◆ Action item
An exact restatement of the entire listing is needed, excluding all images.
(Beginning of Exercise inputs)
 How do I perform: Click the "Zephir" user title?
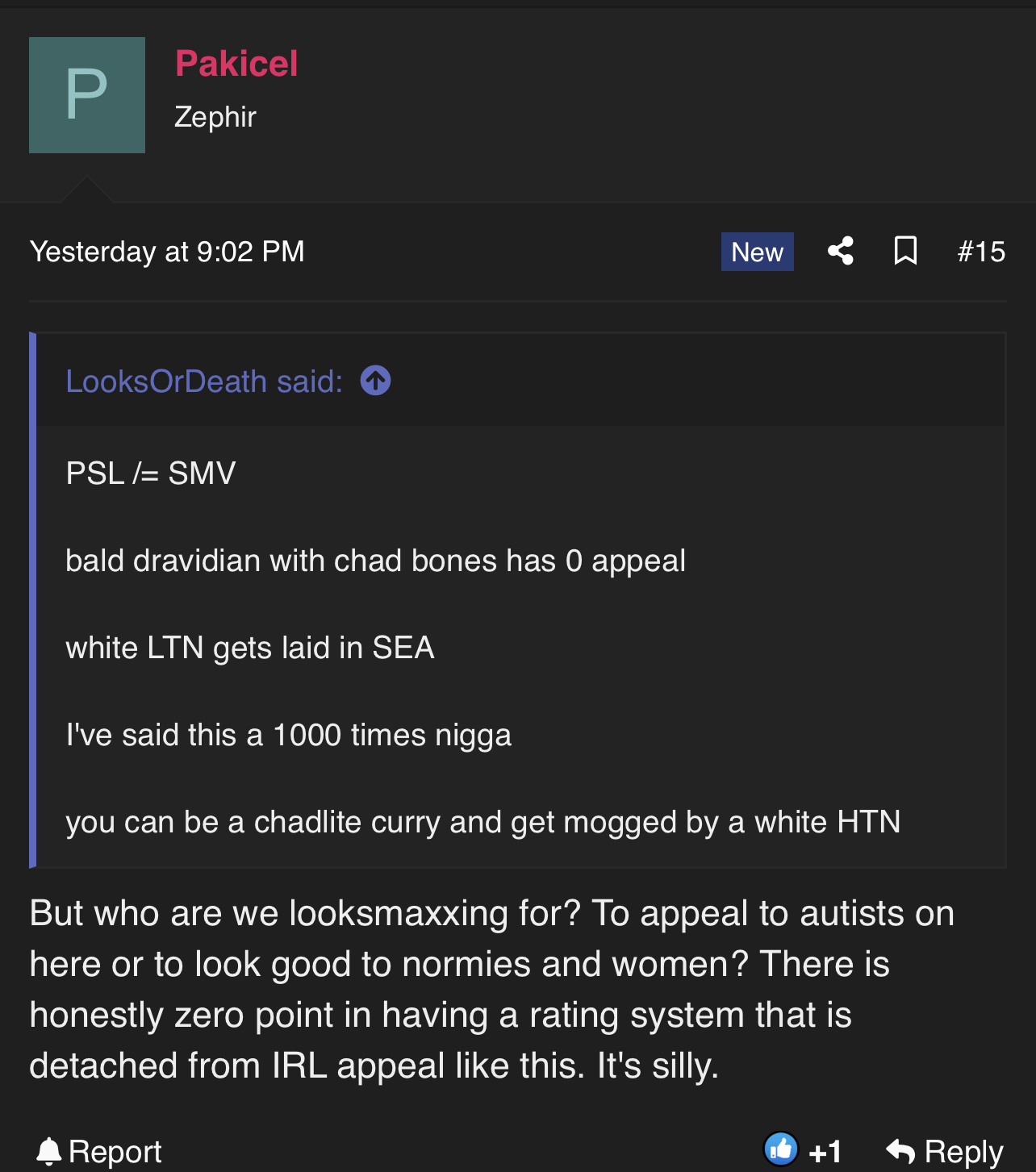(215, 117)
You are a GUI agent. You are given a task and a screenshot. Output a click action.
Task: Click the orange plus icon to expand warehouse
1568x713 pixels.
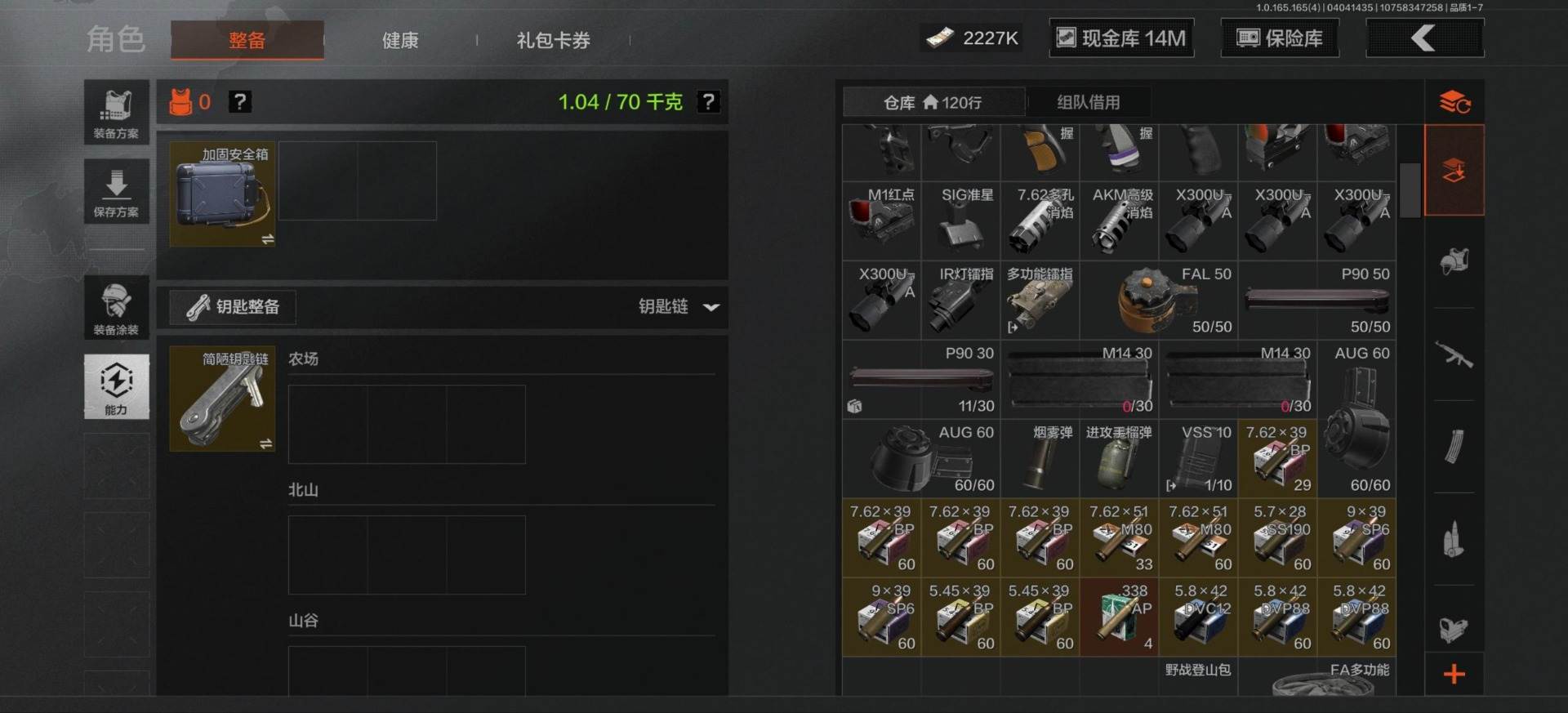[1454, 674]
(End of Exercise inputs)
◆ Result of this exercise
 How do I perform: Click the "Zephir" user title?
(215, 117)
You are a GUI agent. You are given a task and a screenshot. Output a click action.
Task: Click the orange plus icon to expand warehouse
1568x713 pixels.
[1454, 674]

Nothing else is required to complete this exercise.